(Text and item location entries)
════

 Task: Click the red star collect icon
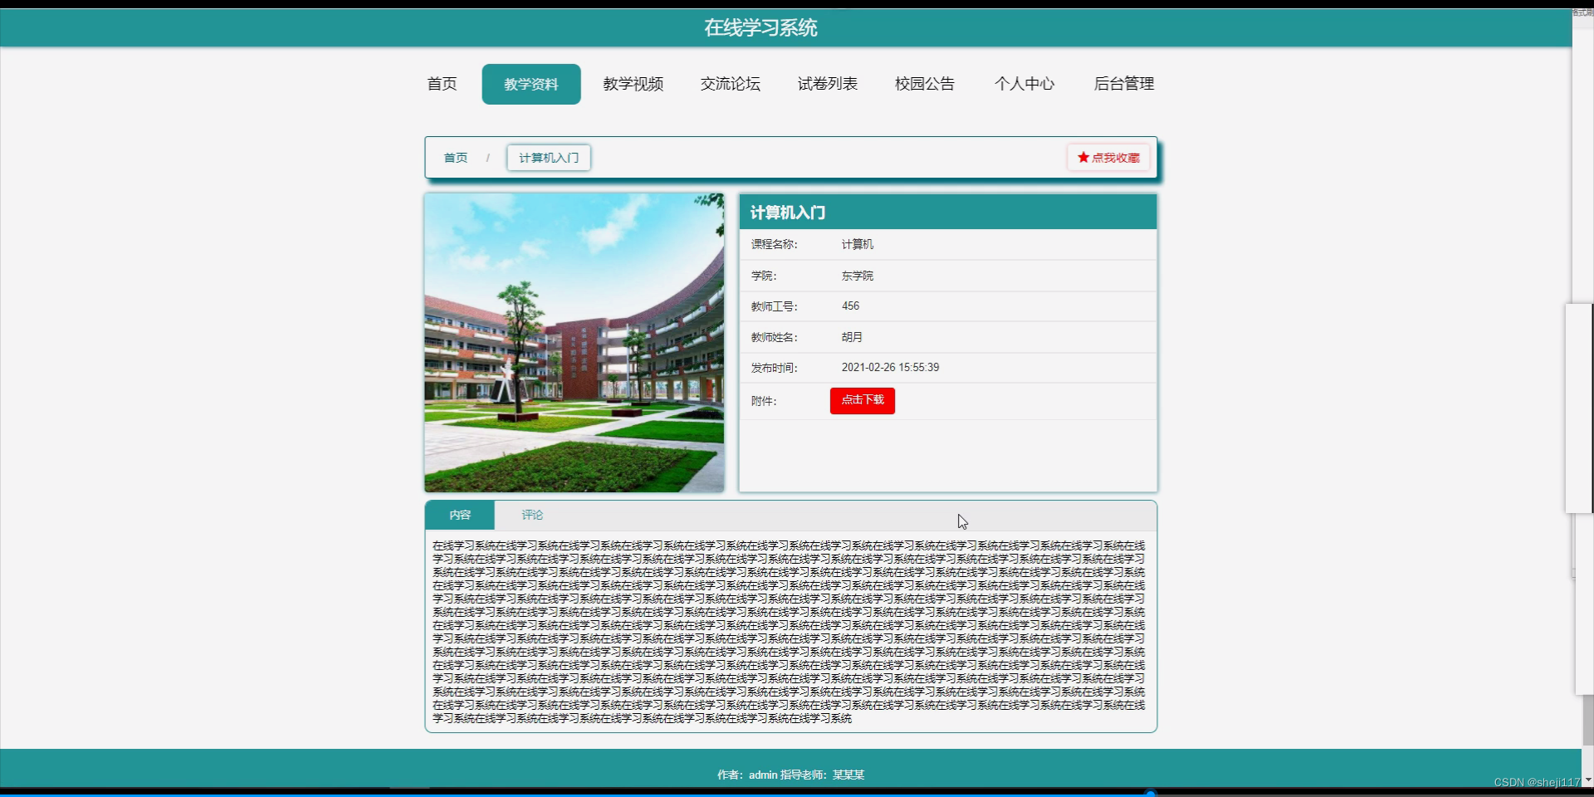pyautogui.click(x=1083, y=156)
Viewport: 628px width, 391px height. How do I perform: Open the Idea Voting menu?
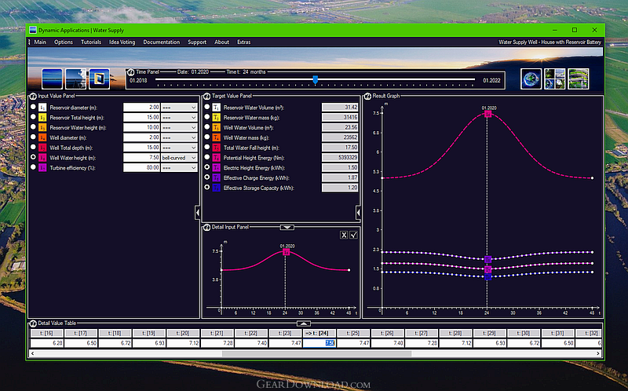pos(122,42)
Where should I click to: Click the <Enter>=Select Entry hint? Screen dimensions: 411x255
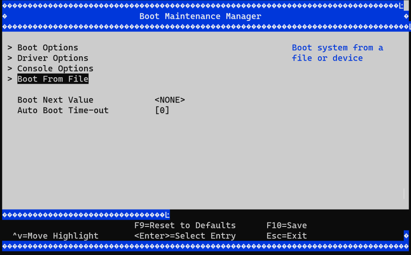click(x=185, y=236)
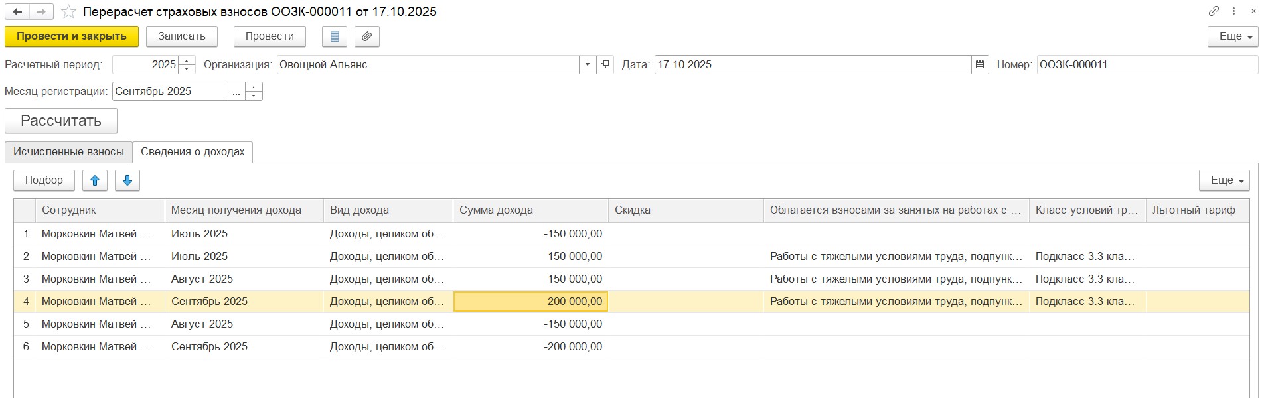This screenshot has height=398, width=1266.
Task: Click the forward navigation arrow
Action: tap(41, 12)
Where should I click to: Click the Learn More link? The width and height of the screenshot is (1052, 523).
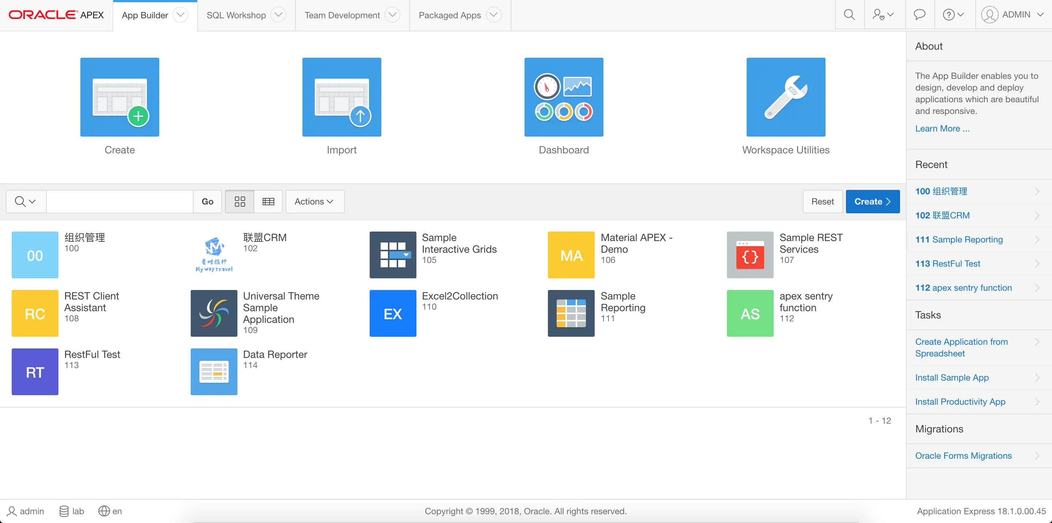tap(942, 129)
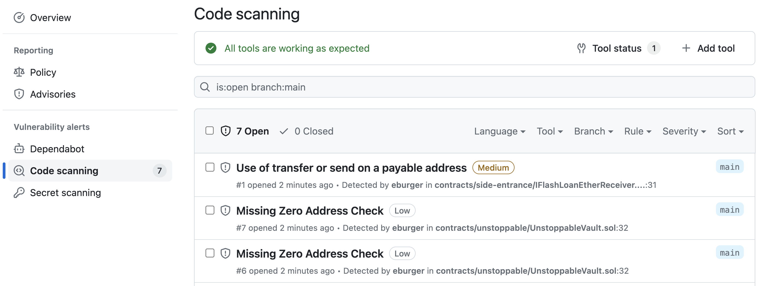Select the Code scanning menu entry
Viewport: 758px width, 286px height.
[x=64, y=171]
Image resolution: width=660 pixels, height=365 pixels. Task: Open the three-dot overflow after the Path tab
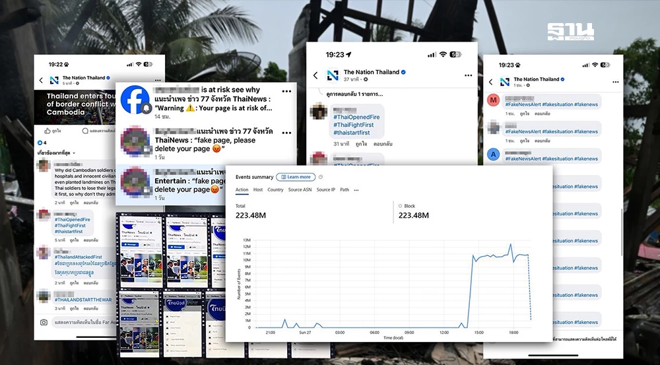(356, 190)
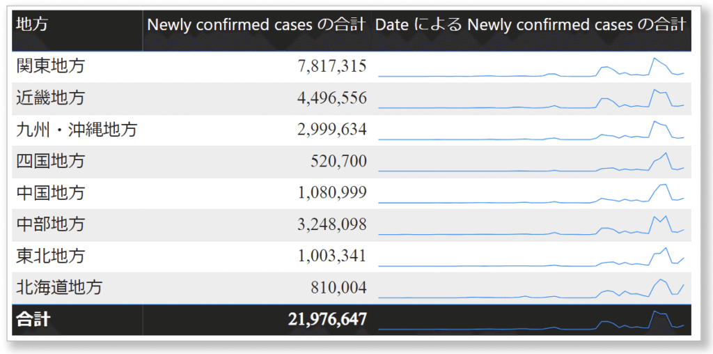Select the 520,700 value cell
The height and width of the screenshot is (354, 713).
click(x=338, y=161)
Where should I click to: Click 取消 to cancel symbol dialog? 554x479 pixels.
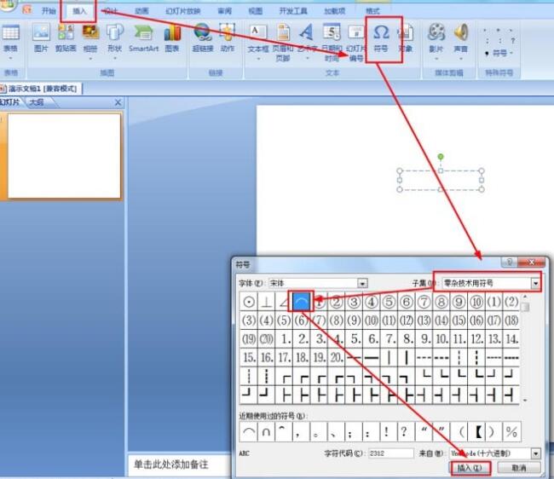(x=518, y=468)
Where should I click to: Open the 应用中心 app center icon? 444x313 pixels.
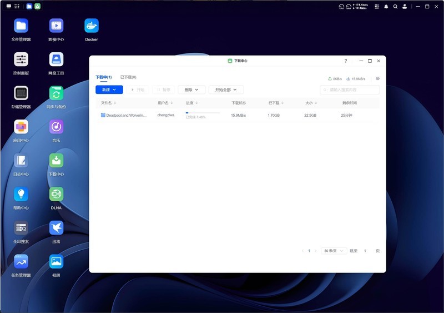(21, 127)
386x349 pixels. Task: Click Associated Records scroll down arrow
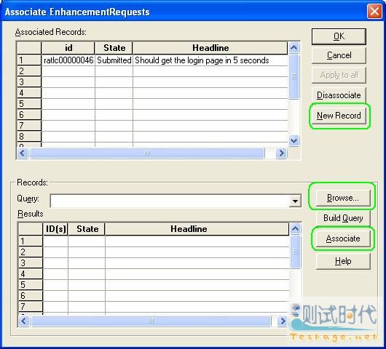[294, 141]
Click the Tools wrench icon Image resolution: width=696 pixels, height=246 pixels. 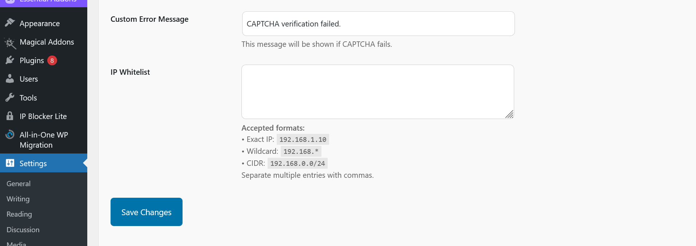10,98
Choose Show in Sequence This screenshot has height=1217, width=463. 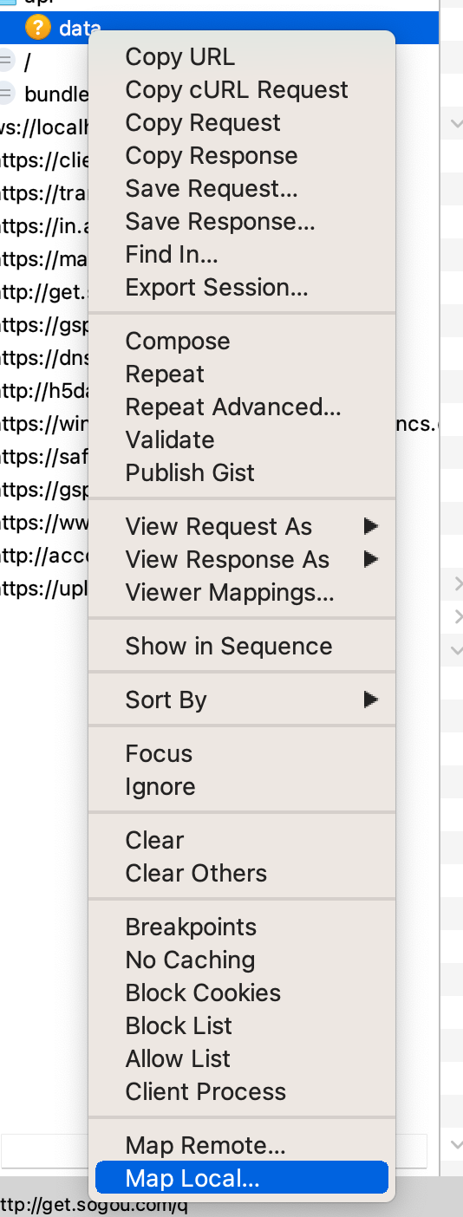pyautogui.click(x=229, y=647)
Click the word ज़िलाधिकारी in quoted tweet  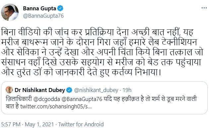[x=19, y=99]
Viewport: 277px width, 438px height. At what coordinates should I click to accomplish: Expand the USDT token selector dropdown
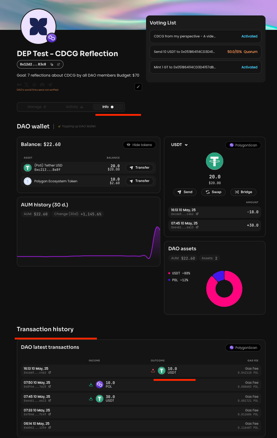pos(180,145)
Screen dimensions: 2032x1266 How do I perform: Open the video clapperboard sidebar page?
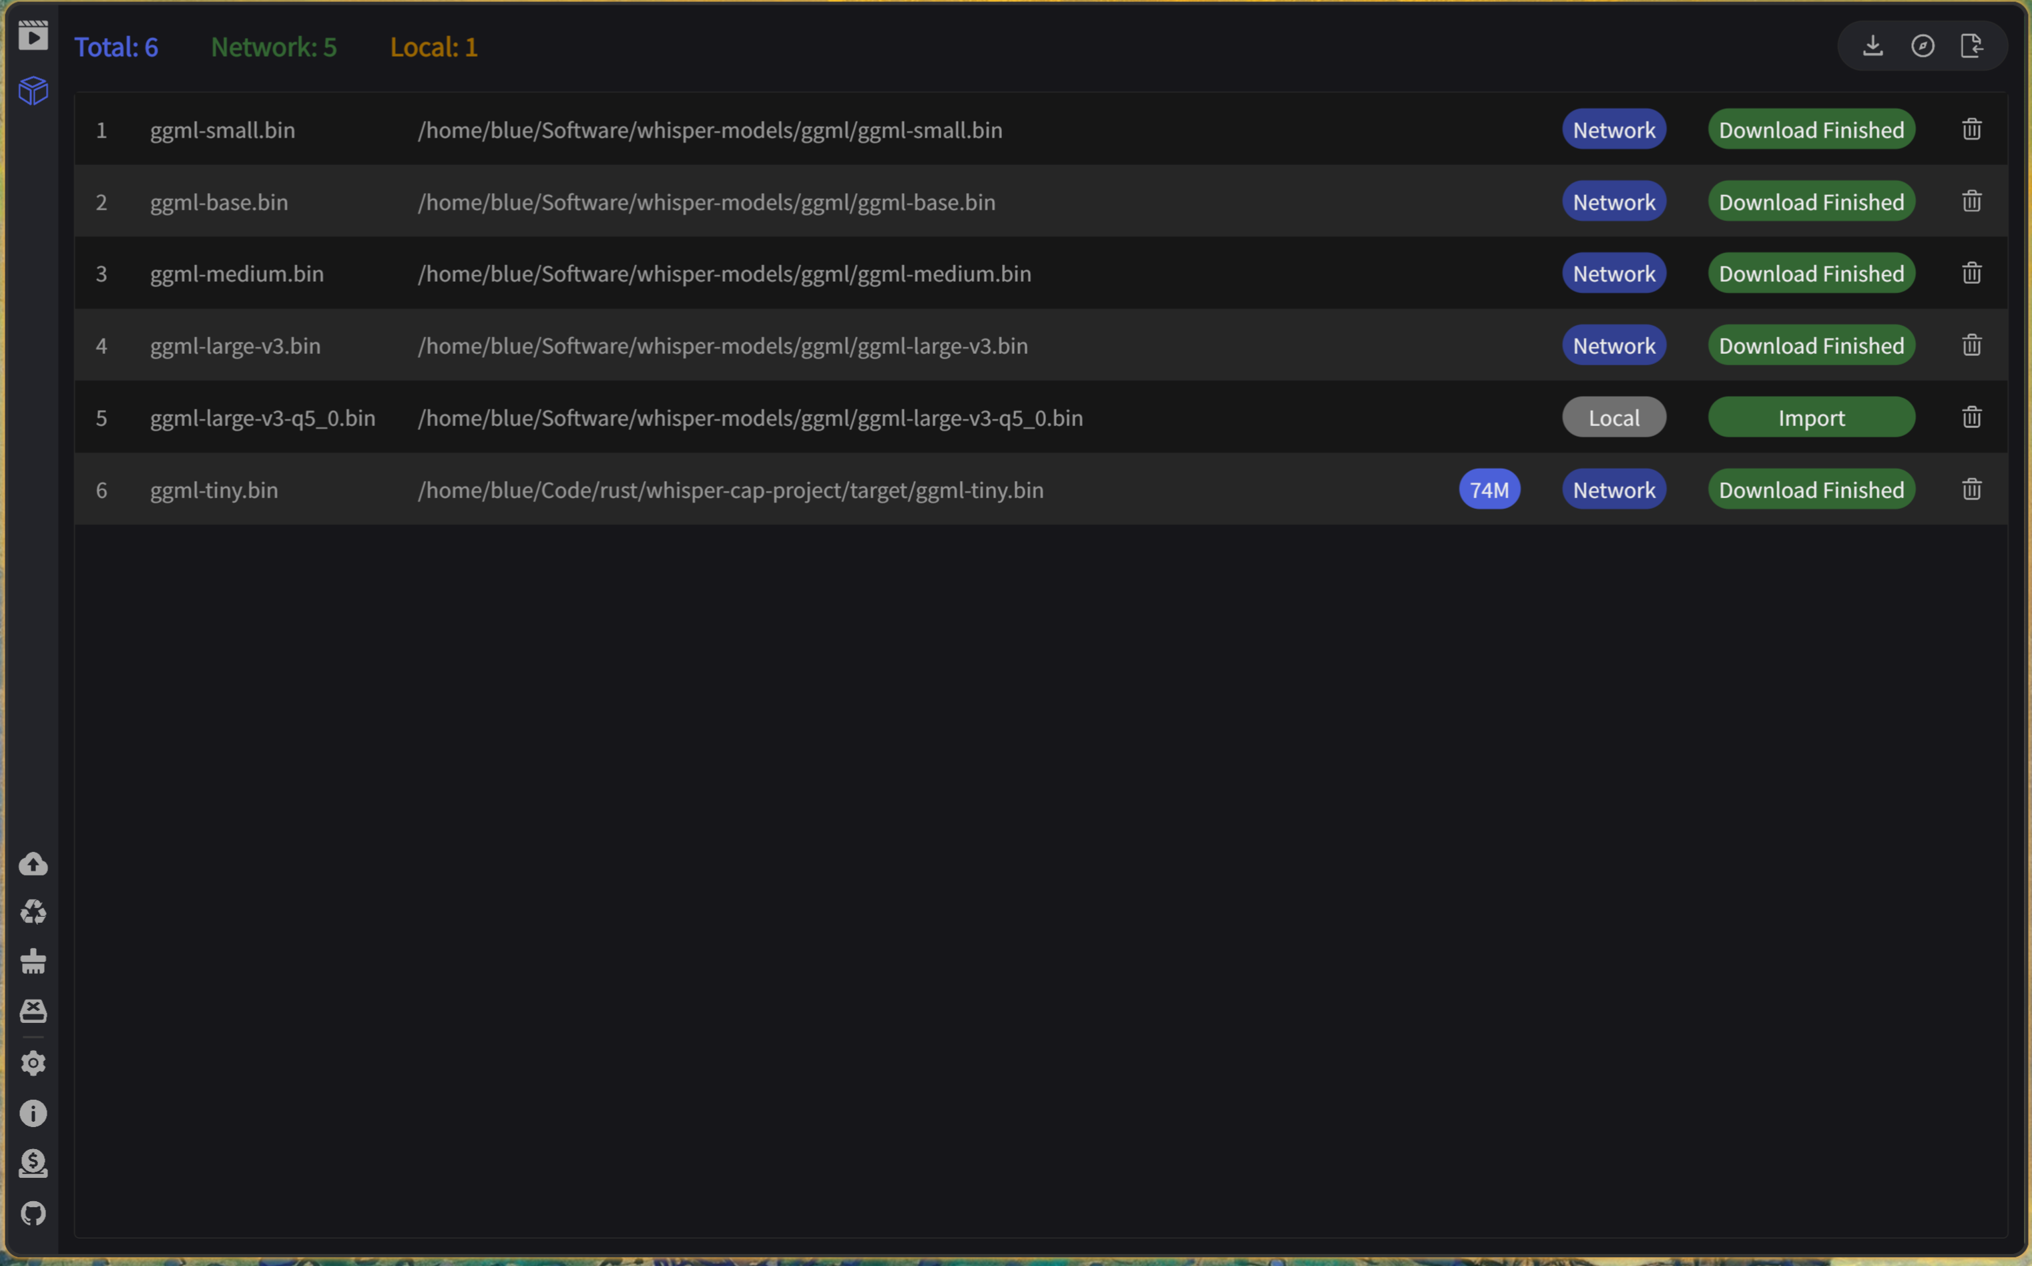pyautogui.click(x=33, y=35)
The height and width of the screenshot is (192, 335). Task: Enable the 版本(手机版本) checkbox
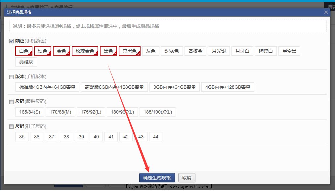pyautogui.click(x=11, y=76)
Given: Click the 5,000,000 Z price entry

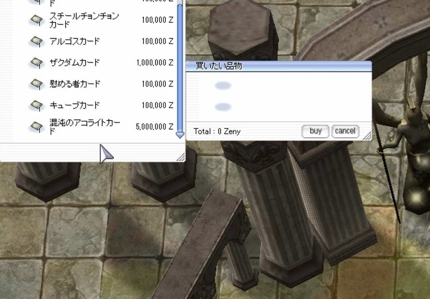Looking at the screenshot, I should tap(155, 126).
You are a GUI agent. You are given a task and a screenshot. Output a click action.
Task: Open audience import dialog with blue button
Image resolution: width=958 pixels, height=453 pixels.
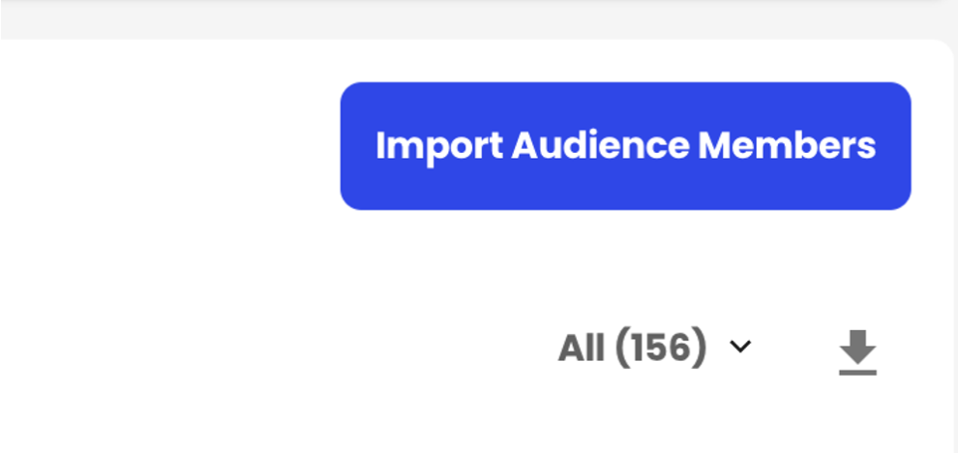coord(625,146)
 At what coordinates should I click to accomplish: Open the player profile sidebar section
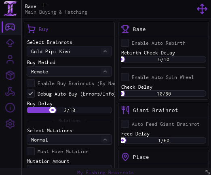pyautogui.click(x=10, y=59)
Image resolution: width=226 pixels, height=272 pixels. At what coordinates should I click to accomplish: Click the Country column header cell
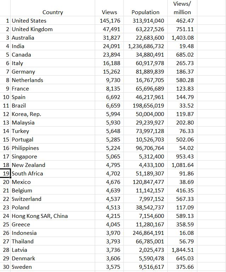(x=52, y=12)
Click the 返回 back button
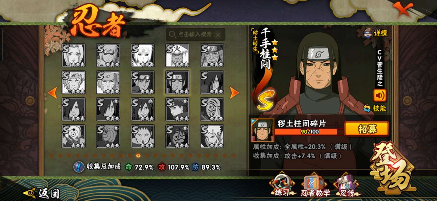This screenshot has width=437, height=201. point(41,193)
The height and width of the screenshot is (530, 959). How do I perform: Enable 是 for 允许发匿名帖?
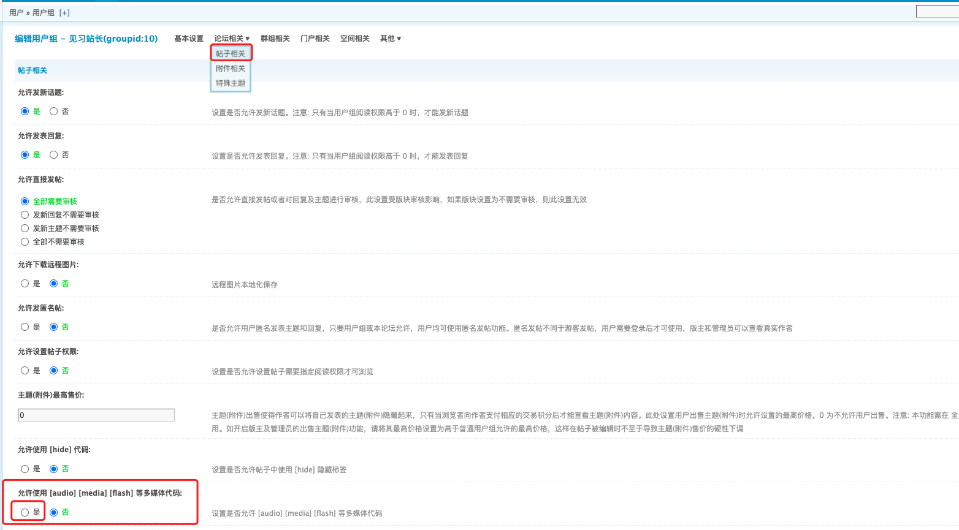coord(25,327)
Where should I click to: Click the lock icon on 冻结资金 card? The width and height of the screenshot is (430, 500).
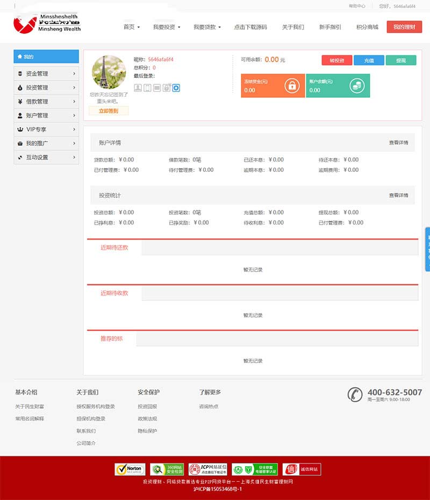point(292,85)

════

Reproduce the records verbatim, starting at the line with "The height and width of the screenshot is (192, 335)." and ending with the final line of the records, both included, and leave the pictures out.

Answer to the exercise:
The height and width of the screenshot is (192, 335). Task: Enable the 版本(手机版本) checkbox
pyautogui.click(x=11, y=76)
Given: Click the 5,000,000 Z price entry

Looking at the screenshot, I should tap(155, 126).
You are a GUI agent. You are given a task and a screenshot. Output a click action.
Task: Open audience import dialog with blue button
Image resolution: width=958 pixels, height=453 pixels.
coord(625,146)
 At what coordinates should I click to accomplish: Open the player profile sidebar section
pyautogui.click(x=10, y=59)
Image resolution: width=226 pixels, height=272 pixels. At what coordinates should I click to accomplish: Click the Country column header cell
(x=52, y=12)
Click the 返回 back button
This screenshot has width=437, height=201. point(41,193)
The height and width of the screenshot is (530, 959). How do I perform: Enable 是 for 允许发匿名帖?
coord(25,327)
Where should I click to: Click the lock icon on 冻结资金 card? The width and height of the screenshot is (430, 500).
point(292,85)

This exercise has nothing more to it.